### ABOUT THIS TASK
Reproduce every entry exactly, without alteration.

Collected data:
***

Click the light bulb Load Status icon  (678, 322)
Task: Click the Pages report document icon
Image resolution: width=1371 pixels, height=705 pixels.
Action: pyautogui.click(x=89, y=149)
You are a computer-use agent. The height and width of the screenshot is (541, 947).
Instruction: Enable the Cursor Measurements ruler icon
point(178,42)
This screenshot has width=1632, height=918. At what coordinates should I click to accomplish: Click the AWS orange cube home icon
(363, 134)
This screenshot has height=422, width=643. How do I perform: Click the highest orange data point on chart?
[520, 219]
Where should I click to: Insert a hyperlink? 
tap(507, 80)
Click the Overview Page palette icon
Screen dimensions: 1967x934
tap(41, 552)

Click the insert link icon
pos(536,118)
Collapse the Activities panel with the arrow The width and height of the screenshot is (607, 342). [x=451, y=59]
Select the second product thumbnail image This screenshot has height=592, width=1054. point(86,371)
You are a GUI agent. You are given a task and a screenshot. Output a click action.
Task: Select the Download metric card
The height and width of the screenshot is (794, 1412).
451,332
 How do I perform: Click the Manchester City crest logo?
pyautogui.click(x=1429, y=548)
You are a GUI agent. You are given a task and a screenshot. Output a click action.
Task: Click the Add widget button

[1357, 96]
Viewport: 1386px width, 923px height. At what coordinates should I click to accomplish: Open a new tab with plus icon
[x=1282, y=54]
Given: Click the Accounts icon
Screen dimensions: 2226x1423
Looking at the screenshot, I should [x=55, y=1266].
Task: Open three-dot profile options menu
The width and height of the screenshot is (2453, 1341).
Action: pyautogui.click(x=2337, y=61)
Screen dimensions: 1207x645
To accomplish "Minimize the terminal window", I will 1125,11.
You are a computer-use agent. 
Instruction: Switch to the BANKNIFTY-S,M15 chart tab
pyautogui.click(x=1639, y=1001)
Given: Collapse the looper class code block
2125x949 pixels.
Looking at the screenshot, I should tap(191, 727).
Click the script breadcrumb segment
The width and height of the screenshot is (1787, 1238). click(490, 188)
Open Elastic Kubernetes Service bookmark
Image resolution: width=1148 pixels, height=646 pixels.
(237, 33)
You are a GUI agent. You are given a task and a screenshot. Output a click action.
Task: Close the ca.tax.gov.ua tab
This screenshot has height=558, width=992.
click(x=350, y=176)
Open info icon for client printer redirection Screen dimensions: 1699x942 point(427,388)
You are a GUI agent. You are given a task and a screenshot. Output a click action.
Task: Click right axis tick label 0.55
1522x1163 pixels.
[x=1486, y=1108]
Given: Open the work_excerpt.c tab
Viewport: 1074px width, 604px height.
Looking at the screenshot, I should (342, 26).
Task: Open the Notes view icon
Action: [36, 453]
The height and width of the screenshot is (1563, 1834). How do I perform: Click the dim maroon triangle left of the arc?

***

### TASK RESPONSE
Click the light bulb Load Status icon  (678, 322)
Task: Click the Pages report document icon
Image resolution: width=1371 pixels, height=705 pixels.
Action: pyautogui.click(x=89, y=149)
You are a computer-use agent. The height and width of the screenshot is (541, 947).
Instruction: Enable the Cursor Measurements ruler icon
point(178,42)
This screenshot has width=1632, height=918. At what coordinates should I click to accomplish: Click the AWS orange cube home icon
(363, 134)
This screenshot has height=422, width=643. How do I perform: Click the highest orange data point on chart?
[520, 219]
Where should I click to: Insert a hyperlink? 
tap(507, 80)
Click the Overview Page palette icon
Screen dimensions: 1967x934
tap(41, 552)

Click the insert link icon
pos(536,118)
Collapse the Activities panel with the arrow The width and height of the screenshot is (607, 342). [x=451, y=59]
Select the second product thumbnail image This screenshot has height=592, width=1054. point(86,371)
You are a GUI agent. You are given a task and a screenshot. Output a click action.
Task: Select the Download metric card
The height and width of the screenshot is (794, 1412).
451,332
 How do I perform: Click the Manchester City crest logo?
pyautogui.click(x=1429, y=548)
You are a GUI agent. You are given a task and a screenshot. Output a click action.
Task: Click the Add widget button

[1357, 96]
Viewport: 1386px width, 923px height. At what coordinates should I click to accomplish: Open a new tab with plus icon
[x=1282, y=54]
Given: Click the Accounts icon
Screen dimensions: 2226x1423
Looking at the screenshot, I should [x=55, y=1266].
Task: Open three-dot profile options menu
The width and height of the screenshot is (2453, 1341).
Action: pyautogui.click(x=2337, y=61)
Screen dimensions: 1207x645
To accomplish "Minimize the terminal window", I will 1125,11.
You are a computer-use agent. 
Instruction: Switch to the BANKNIFTY-S,M15 chart tab
pyautogui.click(x=1639, y=1001)
Given: Collapse the looper class code block
2125x949 pixels.
Looking at the screenshot, I should tap(191, 727).
Click the script breadcrumb segment
The width and height of the screenshot is (1787, 1238). click(490, 188)
Open Elastic Kubernetes Service bookmark
Image resolution: width=1148 pixels, height=646 pixels.
(237, 33)
You are a GUI agent. You are given a task and a screenshot. Output a click action.
Task: Close the ca.tax.gov.ua tab
This screenshot has height=558, width=992.
click(x=350, y=176)
Open info icon for client printer redirection Screen dimensions: 1699x942 point(427,388)
You are a GUI agent. You are given a task and a screenshot. Output a click action.
Task: Click right axis tick label 0.55
1522x1163 pixels.
[x=1486, y=1108]
Given: Open the work_excerpt.c tab
Viewport: 1074px width, 604px height.
Looking at the screenshot, I should (342, 26).
Task: Open the Notes view icon
Action: [36, 453]
The height and width of the screenshot is (1563, 1834). How do I perform: Click the dim maroon triangle left of the arc?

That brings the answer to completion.